▶ **Stored data**
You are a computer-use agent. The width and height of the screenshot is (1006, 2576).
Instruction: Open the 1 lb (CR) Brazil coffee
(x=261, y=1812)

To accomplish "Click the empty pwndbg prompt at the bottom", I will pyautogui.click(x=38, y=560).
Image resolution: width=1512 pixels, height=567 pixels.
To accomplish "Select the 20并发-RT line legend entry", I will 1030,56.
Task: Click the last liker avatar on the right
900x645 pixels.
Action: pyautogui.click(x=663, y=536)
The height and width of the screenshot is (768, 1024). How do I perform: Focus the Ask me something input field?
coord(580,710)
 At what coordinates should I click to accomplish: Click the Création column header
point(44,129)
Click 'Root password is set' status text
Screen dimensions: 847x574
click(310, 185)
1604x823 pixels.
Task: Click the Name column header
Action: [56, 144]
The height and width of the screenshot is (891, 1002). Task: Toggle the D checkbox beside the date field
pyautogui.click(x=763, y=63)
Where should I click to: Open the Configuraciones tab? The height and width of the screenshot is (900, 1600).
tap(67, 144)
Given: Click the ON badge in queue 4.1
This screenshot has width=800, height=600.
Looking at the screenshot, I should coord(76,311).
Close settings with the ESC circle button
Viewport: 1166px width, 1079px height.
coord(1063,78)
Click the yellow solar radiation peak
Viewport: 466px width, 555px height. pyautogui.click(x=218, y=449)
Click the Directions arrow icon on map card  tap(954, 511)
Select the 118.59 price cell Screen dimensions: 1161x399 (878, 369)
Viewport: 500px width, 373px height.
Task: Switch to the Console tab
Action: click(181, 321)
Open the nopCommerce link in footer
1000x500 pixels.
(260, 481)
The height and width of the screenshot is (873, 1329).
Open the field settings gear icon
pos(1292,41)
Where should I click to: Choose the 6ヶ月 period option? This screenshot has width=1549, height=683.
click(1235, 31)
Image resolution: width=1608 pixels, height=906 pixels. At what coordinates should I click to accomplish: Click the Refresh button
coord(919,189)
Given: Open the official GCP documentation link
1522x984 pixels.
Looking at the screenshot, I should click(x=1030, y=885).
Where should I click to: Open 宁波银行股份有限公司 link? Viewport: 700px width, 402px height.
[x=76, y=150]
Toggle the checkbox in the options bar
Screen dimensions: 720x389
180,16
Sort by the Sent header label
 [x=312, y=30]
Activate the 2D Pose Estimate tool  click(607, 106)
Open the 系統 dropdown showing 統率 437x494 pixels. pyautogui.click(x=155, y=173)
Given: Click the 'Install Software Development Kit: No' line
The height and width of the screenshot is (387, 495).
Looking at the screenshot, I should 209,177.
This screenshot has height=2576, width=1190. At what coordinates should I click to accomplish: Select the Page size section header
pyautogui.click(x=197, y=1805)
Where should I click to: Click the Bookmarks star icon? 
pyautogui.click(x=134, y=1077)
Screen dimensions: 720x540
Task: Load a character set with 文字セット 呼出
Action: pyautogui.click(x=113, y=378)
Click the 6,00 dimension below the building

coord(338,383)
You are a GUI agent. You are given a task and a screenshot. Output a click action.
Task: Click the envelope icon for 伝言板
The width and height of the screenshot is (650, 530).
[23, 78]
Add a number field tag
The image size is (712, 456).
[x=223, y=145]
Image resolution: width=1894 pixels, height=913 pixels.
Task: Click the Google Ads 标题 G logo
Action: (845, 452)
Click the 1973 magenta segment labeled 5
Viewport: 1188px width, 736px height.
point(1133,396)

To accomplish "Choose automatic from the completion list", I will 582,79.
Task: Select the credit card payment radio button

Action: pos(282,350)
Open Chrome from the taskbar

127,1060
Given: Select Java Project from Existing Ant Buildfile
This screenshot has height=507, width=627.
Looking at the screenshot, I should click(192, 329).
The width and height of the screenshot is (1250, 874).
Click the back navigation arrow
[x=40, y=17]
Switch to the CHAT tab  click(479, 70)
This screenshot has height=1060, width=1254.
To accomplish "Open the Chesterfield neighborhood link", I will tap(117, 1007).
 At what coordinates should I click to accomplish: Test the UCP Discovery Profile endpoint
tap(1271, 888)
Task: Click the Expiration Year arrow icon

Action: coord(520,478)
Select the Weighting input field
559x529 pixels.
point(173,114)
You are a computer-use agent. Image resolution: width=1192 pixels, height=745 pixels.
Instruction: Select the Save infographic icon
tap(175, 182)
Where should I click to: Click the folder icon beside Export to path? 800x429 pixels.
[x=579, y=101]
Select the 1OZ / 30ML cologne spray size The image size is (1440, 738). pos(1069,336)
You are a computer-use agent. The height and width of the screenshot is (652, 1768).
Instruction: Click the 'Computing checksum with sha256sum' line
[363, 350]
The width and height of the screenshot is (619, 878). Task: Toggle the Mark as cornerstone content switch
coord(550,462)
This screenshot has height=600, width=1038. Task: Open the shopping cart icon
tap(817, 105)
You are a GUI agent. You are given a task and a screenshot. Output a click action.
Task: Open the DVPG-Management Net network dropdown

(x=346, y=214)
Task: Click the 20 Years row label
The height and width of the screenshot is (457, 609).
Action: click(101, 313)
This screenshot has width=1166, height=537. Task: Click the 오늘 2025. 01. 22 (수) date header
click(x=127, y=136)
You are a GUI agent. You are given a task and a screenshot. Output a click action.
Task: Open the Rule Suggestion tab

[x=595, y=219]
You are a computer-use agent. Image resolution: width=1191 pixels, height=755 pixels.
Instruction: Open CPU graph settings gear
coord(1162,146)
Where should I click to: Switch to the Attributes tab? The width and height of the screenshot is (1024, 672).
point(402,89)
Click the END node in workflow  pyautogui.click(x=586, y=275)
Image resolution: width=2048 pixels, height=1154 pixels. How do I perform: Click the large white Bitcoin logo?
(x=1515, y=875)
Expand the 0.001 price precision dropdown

▶ **Problem to solve**
Return, with no change at all, every line in the entries above from the line containing "Instruction: Select the Save infographic icon" through the line containing "Click the END".

▶ **Answer**
Instruction: Select the Save infographic icon
tap(175, 182)
Where should I click to: Click the folder icon beside Export to path? 800x429 pixels.
[x=579, y=101]
Select the 1OZ / 30ML cologne spray size The image size is (1440, 738). pos(1069,336)
You are a computer-use agent. The height and width of the screenshot is (652, 1768).
Instruction: Click the 'Computing checksum with sha256sum' line
[363, 350]
The width and height of the screenshot is (619, 878). Task: Toggle the Mark as cornerstone content switch
coord(550,462)
This screenshot has height=600, width=1038. Task: Open the shopping cart icon
tap(817, 105)
You are a GUI agent. You are given a task and a screenshot. Output a click action.
Task: Open the DVPG-Management Net network dropdown

(x=346, y=214)
Task: Click the 20 Years row label
The height and width of the screenshot is (457, 609).
Action: click(101, 313)
This screenshot has width=1166, height=537. Task: Click the 오늘 2025. 01. 22 (수) date header
click(x=127, y=136)
You are a GUI agent. You are given a task and a screenshot. Output a click action.
Task: Open the Rule Suggestion tab

[x=595, y=219]
You are a computer-use agent. Image resolution: width=1191 pixels, height=755 pixels.
Instruction: Open CPU graph settings gear
coord(1162,146)
Where should I click to: Switch to the Attributes tab? The width and height of the screenshot is (1024, 672).
point(402,89)
Click the END node in workflow  pyautogui.click(x=586, y=275)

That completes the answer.